Steven Pinker ad Andrew Mack remind us over at Slate that:  The World Is Not Falling Apart

News is about things that happen, not things that don’t happen. We never see a reporter saying to the camera, “Here we are, live from a country where a war has not broken out”—or a city that has not been bombed, or a school that has not been shot up. As long as violence has not vanished from the world, there will always be enough incidents to fill the evening news. And since the human mind estimates probability by the ease with which it can recall examples, newsreaders will always perceive that they live in dangerous times.


The world is not falling apart. The kinds of violence to which most people are vulnerable—homicide, rape, battering, child abuse—have been in steady decline in most of the world. Autocracy is giving way to democracy. Wars between states—by far the most destructive of all conflicts—are all but obsolete. The increase in the number and deadliness of civil wars since 2010 is circumscribed, puny in comparison with the decline that preceded it, and unlikely to escalate.
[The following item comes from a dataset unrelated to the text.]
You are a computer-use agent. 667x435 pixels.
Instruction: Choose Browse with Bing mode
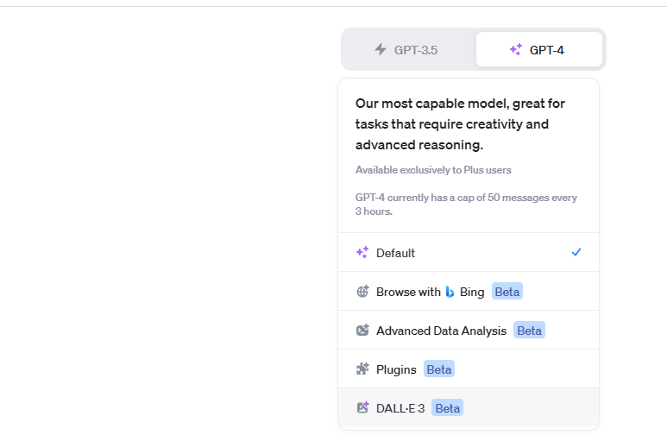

We have been told of impending doom before: a Soviet invasion of Western Europe, a line of dominoes in Southeast Asia, revanchism in a reunified Germany, a rising sun in Japan, cities overrun by teenage superpredators, a coming anarchy that would fracture the major nation-states, and weekly 9/11-scale attacks that would pose an existential threat to civilization.

Why is the world always “more dangerous than it has ever been”—even as a greater and greater majority of humanity lives in peace and dies of old age?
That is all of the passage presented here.